Extended Data Figure 6: Multisite photometry recordings of NT populations in the MGN, the PVT, and the vHPC.

a: Experimental design for assaying neural activity from the MGN, the vHPC and the PVT:NT populations during reward and punishment associations. A virus expressing the genetically encoded calcium indicator GCaMP6m under the control of Cre was injected into the MGN, the vHPC and the PVT of NT::Cre mice. A sketch of the top-down view of the mouse skull depicting placement positions for viral injections and optic fibers is shown on the left. Upon viral incubation for at least 8 weeks, mice learned to associate a tone with sucrose reward over 5–7 sessions, and a different tone with airpuff over two sessions (right) in a head-fixed preparation while calcium activity from NT populations was being recorded using a multi-site photometry system depicted in the middle.

b-c: Population averages of z-scored Ca2+ fluorescence responses during early and late acquisition of anticipatory lick behavior (b) or anticipatory eye blink behavior (c) from the NT populations in the MGN (left), the vHPC (middle) and the PVT (right). Insets compare area under the curve during early and late acquisition from the onset of the CS to the onset of the US (light gray shaded region) during tone-sucrose association (b; paired t-tests, two-tailed, t₈=0.3214, P=0.7561, effect size= −0.7986 ± 2.484, CI₉₅= −6.528 to 4.931 for MGN, t₇=1.615, P=0.1504, effect size= −1.444 ± 0.894, CI₉₅= −3.558 to 0.6703 for vHPC, t₇=1.76, P=0.1218, effect size= −4.543 ± 2.581, CI₉₅= −10.65 to 1.56 for PVT), or tone-airpuff association (c; paired t-tests, two-tailed, t₈=0.2102, P=0.8388, effect size=0.7795 ± 3.709, CI₉₅= −7.774 to 9.333 for MGN; t₇=0.1973, P=0.8492, effect size= −0.1977 ± 1.002, CI₉₅= −2.567 to 2.172 for vHPC; and t₇=0.5676, P=0.588, effect size= 1.456 ± 2.564, CI₉₅= −4.608 to 7.519 for PVT).

d: Representation of fiber placements in all mice. Placements are indicated on outlines in the coronal plane, and the numbers below indicate distance from bregma.

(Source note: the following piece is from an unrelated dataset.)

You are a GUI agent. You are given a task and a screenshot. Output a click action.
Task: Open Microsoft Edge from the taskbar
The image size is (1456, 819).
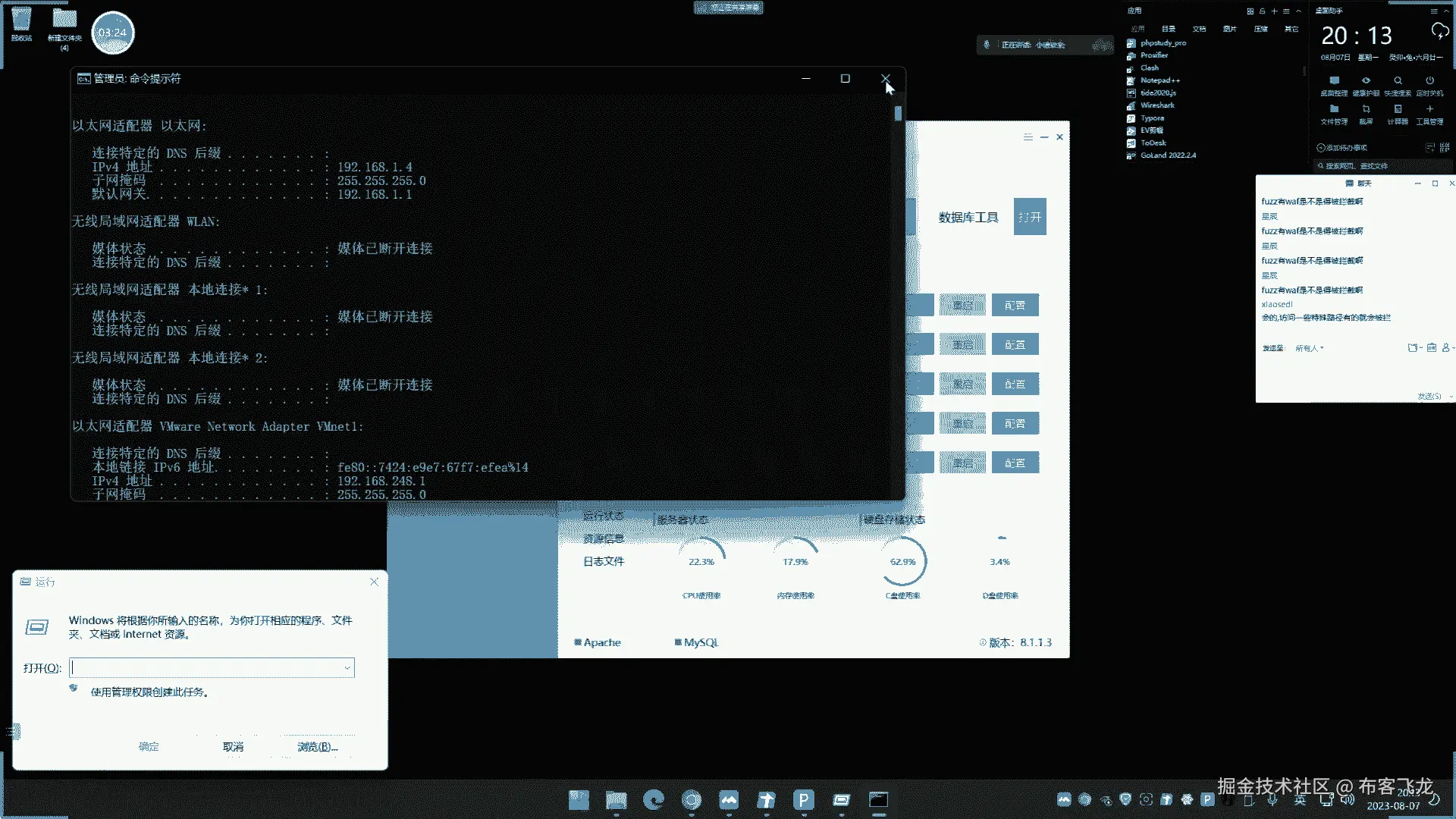(654, 799)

e-g: Mice were head-fixed and pressurized air (20 psi) was delivered through a tube directly onto their eye for 0.1 s. The video frames were synchronized to the behavior data using two infra-red (IR) light emitting diodes (LEDs), one to indicate the CS tone, and the other to indicate the open state of the solenoid valve gating the air delivery. (e) Regions of interest (ROI) were drawn around the CS and US LEDs, and the average pixel intensities in the ROI were thresholded to identify the CS and US onset frames. An ROI encompassing the eye of the mouse was drawn (pink), and each frame was smoothed using a Gaussian filter. (f) The average intensity of all the pixels within the eye ROI was used as a metric for the size of the eye. (g) To control for background changes in intensity, the reference ROI time course was regressed from the eye ROI time course. A post-Gaussian smoothed frame of the region around the eye (dotted line) is shown on the right. Distances were calibrated using the size of the right screw that holds the head bar.

N denotes number of mice in each group. Solid shaded regions around the mean indicate s.e.m.